2. **perform some spot checks** of what you think is being saved
   to make sure your data is indeed being backed-up.

.. _selective backup location:

Where backups are
^^^^^^^^^^^^^^^^^

A user can access backup files on the login nodes of the cluster
from the following paths:

.. table::
   :widths: 15,85
   :class: noscroll-table

   +------------------------------------------------------+-------------------------------+
   | Where                                                | What                          |
   +======================================================+===============================+
   | /sbak/zvolX/backups/UCInetID/data/homezvolX/UCInetID | user $HOME                    |
   +------------------------------------------------------+-------------------------------+
   | /sbak/zvolX/backups/UCInetID/pub/UCInetID            | /pub/$USER/                   |
   +------------------------------------------------------+-------------------------------+
   | /sbak/zvolX/backups/UCInetID/DELETED-FILES           | deleted files by date         |
   |                                                      | (counts towards backup quota) |
   +------------------------------------------------------+-------------------------------+
   | /sbak/zvolX/logs/$DATE/UCInetID                      | backup logs by date,          |
   |                                                      | available for the past Y days |
   +------------------------------------------------------+-------------------------------+

.. note:: | The :tt:`X` in :tt:`/sbak/zvolX`  maps to the volume number shown in your :tt:`$HOME` variable. In other words:
          |     /data/homezvol0 ->  /sbak/zvol0/backups
          |     /data/homezvol1 ->  /sbak/zvol1/backups
          |     /data/homezvol2 ->  /sbak/zvol2/backups
          |     /data/homezvol3 ->  /sbak/zvol3/backups
          | The number of days :tt:`Y` is defined by :tt:`HPC_KEEP_DELETED=Y` in your :tt:`.hpc-selective-backup`

.. _selective backup recovery:

Deleted Files Recovery
----------------------

.. note:: | Deleted files and directories can be recovered provided they exist in the selective backup.
          | You have to be on a login node to access backup files.
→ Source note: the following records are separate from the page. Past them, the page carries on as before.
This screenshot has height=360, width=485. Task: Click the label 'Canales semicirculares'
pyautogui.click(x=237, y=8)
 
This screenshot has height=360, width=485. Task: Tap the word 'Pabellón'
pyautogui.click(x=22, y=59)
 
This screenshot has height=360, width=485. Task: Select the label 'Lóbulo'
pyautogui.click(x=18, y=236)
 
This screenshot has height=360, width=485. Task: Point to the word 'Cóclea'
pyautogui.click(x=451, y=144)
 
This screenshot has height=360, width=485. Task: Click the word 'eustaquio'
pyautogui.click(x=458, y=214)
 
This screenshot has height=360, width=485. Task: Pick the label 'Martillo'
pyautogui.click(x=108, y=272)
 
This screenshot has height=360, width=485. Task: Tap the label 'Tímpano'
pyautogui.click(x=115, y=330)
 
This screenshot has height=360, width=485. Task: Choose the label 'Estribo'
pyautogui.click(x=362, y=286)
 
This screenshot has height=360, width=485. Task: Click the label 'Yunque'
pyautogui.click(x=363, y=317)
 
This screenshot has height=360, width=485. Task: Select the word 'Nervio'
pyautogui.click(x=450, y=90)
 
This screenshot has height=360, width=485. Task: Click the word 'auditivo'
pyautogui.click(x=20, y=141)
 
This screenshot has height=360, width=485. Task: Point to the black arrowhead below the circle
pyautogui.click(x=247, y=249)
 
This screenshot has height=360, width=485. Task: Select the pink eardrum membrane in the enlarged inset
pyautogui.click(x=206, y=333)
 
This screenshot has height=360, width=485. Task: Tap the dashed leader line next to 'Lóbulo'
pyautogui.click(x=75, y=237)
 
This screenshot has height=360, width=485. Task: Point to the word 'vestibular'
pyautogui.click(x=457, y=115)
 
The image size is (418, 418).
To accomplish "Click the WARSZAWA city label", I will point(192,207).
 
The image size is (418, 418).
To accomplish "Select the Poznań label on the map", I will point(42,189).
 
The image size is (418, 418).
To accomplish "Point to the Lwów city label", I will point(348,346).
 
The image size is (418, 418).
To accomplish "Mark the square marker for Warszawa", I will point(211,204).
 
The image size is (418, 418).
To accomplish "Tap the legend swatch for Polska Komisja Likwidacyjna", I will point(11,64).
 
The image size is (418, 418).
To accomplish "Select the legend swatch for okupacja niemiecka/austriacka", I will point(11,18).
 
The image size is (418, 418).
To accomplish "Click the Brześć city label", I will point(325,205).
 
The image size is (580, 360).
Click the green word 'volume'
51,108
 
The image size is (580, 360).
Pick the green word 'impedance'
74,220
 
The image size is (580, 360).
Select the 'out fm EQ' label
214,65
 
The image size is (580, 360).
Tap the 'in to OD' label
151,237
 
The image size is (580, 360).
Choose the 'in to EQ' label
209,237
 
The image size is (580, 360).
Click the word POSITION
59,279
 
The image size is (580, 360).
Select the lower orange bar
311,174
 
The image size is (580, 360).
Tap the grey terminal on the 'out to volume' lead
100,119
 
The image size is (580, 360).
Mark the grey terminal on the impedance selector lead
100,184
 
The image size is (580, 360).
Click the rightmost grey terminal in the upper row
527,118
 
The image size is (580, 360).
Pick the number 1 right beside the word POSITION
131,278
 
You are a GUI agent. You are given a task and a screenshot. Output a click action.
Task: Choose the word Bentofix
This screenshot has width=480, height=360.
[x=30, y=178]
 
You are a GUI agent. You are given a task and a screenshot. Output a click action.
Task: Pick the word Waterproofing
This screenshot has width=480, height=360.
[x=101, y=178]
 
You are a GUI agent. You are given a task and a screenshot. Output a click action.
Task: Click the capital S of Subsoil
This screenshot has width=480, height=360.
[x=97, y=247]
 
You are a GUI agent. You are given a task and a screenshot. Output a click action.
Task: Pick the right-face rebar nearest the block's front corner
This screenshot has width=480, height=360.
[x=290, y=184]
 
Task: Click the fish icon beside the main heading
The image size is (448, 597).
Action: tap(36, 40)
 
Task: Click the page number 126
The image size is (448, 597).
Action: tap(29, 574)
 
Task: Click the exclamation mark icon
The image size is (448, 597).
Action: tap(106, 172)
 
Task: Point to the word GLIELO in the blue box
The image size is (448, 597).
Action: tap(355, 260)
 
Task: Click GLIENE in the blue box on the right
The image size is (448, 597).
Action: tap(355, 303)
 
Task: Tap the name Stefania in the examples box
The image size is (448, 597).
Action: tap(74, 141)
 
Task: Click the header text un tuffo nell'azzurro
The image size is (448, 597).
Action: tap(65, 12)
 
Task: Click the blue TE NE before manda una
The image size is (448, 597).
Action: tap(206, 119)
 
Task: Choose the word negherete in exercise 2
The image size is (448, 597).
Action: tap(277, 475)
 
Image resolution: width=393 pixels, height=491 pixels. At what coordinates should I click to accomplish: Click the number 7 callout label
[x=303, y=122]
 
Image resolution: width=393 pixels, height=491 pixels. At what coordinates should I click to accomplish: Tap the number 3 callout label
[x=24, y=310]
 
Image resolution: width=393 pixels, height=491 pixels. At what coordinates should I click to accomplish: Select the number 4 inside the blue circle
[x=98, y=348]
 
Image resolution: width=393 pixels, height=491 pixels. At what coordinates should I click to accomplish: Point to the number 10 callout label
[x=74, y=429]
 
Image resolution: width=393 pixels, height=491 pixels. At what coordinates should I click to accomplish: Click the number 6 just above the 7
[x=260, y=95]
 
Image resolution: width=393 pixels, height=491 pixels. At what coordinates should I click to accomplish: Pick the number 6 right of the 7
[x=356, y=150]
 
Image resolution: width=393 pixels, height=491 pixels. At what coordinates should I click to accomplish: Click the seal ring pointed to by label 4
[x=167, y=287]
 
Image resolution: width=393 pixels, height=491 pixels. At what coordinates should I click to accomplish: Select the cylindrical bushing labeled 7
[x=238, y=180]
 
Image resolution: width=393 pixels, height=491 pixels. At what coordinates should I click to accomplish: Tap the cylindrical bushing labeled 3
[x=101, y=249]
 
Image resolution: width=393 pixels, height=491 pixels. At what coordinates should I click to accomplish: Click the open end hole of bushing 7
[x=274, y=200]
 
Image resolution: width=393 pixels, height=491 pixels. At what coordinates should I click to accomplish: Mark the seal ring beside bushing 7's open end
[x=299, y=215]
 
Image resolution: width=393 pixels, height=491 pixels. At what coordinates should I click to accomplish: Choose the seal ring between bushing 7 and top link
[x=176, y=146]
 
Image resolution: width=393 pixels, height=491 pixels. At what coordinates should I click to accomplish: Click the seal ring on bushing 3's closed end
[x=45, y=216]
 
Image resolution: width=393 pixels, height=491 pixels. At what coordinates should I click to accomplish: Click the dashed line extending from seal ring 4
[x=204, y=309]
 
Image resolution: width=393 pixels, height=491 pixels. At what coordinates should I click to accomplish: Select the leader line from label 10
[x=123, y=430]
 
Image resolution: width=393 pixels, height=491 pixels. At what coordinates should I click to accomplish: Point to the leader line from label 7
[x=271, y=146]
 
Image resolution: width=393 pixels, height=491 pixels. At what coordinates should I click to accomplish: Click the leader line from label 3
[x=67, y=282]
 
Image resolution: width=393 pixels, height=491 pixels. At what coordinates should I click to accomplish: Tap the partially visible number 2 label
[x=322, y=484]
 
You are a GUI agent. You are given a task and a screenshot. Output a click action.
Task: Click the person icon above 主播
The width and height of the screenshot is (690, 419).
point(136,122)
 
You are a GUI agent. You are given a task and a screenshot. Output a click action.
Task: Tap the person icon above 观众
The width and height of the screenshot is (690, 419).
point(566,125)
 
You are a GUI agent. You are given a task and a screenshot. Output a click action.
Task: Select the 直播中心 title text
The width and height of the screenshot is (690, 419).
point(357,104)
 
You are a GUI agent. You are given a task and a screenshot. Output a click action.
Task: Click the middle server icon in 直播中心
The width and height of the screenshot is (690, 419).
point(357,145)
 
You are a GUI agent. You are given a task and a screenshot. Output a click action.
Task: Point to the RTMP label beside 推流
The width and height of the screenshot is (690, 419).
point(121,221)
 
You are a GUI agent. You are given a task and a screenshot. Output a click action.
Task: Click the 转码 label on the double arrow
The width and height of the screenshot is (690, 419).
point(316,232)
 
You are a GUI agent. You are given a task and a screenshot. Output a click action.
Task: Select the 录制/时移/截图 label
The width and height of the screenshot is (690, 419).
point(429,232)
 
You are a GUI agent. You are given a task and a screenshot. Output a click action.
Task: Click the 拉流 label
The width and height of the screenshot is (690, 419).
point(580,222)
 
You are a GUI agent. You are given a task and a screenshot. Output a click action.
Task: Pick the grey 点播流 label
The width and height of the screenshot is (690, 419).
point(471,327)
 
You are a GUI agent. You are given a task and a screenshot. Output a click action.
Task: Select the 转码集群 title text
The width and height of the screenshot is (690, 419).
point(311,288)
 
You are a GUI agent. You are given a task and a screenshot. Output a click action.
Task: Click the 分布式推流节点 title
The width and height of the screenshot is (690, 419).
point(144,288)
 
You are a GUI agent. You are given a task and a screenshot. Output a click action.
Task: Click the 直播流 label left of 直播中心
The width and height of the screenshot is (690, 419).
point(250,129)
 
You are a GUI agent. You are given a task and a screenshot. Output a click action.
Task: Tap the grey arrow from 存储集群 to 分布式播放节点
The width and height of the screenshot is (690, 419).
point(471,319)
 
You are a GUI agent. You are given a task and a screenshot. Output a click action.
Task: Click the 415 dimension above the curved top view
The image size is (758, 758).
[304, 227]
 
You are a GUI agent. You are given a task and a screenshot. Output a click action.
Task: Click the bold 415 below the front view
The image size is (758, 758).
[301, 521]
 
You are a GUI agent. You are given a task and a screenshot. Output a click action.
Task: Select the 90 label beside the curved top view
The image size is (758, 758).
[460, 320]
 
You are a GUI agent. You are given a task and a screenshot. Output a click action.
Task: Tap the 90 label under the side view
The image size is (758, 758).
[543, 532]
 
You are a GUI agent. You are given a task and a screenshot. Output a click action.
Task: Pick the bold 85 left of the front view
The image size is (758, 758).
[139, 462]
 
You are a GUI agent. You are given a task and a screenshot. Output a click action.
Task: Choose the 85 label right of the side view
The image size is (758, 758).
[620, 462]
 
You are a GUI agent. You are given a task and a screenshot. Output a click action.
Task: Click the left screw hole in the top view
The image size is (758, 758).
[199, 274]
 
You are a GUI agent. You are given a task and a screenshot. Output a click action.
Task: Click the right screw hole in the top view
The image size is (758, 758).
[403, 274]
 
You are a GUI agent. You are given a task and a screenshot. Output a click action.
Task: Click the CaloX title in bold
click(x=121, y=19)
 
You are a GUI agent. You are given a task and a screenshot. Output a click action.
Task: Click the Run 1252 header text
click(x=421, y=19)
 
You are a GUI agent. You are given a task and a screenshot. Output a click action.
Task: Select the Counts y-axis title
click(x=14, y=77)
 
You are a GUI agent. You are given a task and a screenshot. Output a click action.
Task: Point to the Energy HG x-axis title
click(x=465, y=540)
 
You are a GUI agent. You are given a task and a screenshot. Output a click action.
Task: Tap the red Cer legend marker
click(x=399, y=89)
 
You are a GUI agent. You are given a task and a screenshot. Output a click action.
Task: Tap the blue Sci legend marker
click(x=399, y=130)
Below is a general procedure for user :tt:`panteater` to restore accidentally
deleted from :tt:`/pub/panteater` directory :tt:`spring-2022` and files in it.

.. code-block:: console

   $ cd /sbak/zvol0/backups/panteater/DELETED-FILES                  # 1
   $ find . -type d -name spring-2022                                # 2
   ./2024-0214/pub/panteater/spring-2022
   ./2024-0213/pub/panteater/spring-2022

   $ ls ./2024-0214/pub/panteater/spring-2022/                       # 3
   schedule1    schedule1.sub   slurm.template

   $ cp -p -r ./2024-0214/pub/panteater/spring-2022 /pub/panteater   # 4

The above commands mean:

  1. The ``cd``  puts you at the top level of a backup directory for your files.
  2. The ``find`` finds all backups by date where the desired directory exists.
     Here, two snapshots are found by date: :tt:`2024-0214` and :tt:`2024-0213`.
  3. Run ``ls`` for the specific snapshot to see if it has needed files.
  4. | If needed files exists in the backup, user can use ``cp`` to copy the
       files back to the pub directory.  It is recommended to use ``-p`` and ``-r`` options:
     |    ``-p`` copy preserves the time stamp and the ownership of a file.
     |    ``-r`` *copy recursively*, this is needed when copying a directory and its contents.

One can restore in a similar way files and directories deleted from $HOME.